I appreciate the work he put into that, because I tend just to revolt at the equation of breathing, feeling, perceiving black people with fetuses who do none of those things. His entire post is well worth reading, as are all the posts above.

Ta-Nehisi requests a gender analysis of the claim that fetuses are "persons" in the post, and I'm happy to oblige. I've long held that the notion that someone is a person at conception is fundamentally sexist, for two reasons. One is the most obvious---it's a rationalization for a pre-existing belief that sexually active women should pay for their sinfulness with forced childbirth, and particularly that unmarried ones are obligated to pay for their naughty behavior by shotgun marriages or giving their babies up to worthy married couples who want babies. That anti-abortion views are usually held (with some exceptions that only developed after decades of anti-choice propaganda) alongside support for abstinence-only education, depriving single mothers of access to a social safety net, hysteria over the "hook-up culture", general anti-feminist views, and a willingness to cut funding for contraception services that could reduce abortion rates is proof of this. That most anti-choice energies are focused on restricting access for young women women and poor women shores this up.

The other reason is more of a philosophical one, about the credit we give to women and their work. The patriarchy has, above all other things, functioned throughout history by denying women's agency, authority, and the value of their labor. A huge part of this project is denying that women are the ones who make babies. Much effort is exhausted in convincing people not to believe their lying eyes looking at pregnant ladies, but to believe that men are the source of new life. Men are traditionally given pretty much all the credit for making babies. We traditionally name babies after men, as if they were the ones who did it. Lineage, at least in our culture (the one being examined) has been traditionally passed through the father's side.
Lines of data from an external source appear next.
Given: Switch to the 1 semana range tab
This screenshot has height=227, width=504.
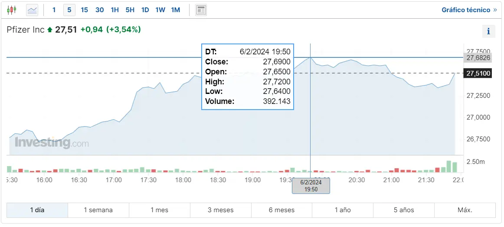Looking at the screenshot, I should (x=98, y=210).
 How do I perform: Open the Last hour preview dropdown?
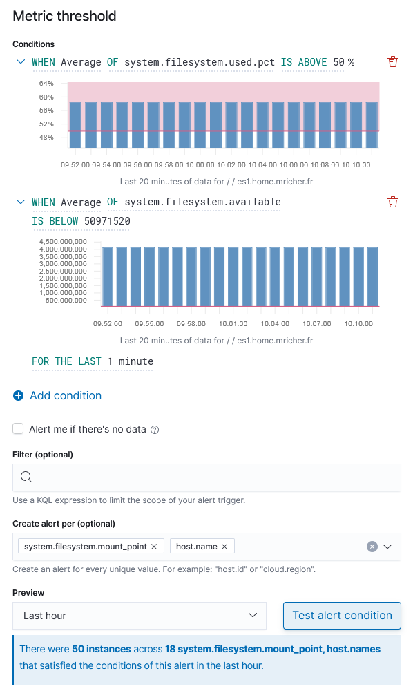click(x=138, y=615)
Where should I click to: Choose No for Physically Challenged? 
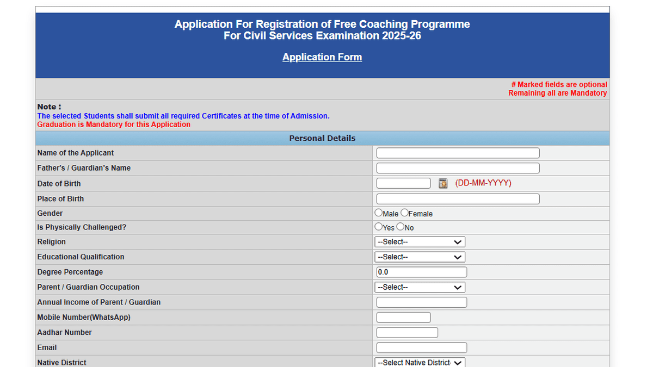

Our expressions regarding pregnancy hint at a model where men are the agents and women are passive---planting a seed, bun in the oven, when you were a twinkle in your father's eye. Even when we discovered that conception requires a cell from each parent, we assumed, incorrectly, that the egg sits there passively to be fertilized by the sperm, instead of viewing it as a merger that involves both cells going on a journey to meet and merge, which is biologically more accurate.

To say that something is a person as soon as conception happens is to claim, in essence, that men make babies by ejaculating. To say that it's a person at birth is to say women make babies by being pregnant for 9 months, and that while the father kicked in some DNA, the person who actually made the baby---provided the time, energy, calories, proteins---was the mother. Which also happens to be true.

This idea is threatening to sexists, who generally disregard the value of women's work anyway, but especially will not give credit to women for doing something as amazing as bringing a new life into the world. And especially not since they've had thousands of years of patriarchal propaganda to lean on. (Seriously, even the Bible has the first woman being born of a man, a neat reversal of reality which shows how deeply this insecurity runs.) I'm not saying this to be triumphalist, either. I don't want kids and am generally not very interested in babies. I'm far more interested, personally, in claiming the right to be credited for your work in areas where I actually do work. My understanding of this is about as intellectualized and removed as it gets. If anything, I find the fierce desire of so many sexist men to take even this away from women kind of baffling. But I do see very clearly how this obsession with saying that fetuses are persons goes right back to a belief that men are the only ones who do anything worth doing.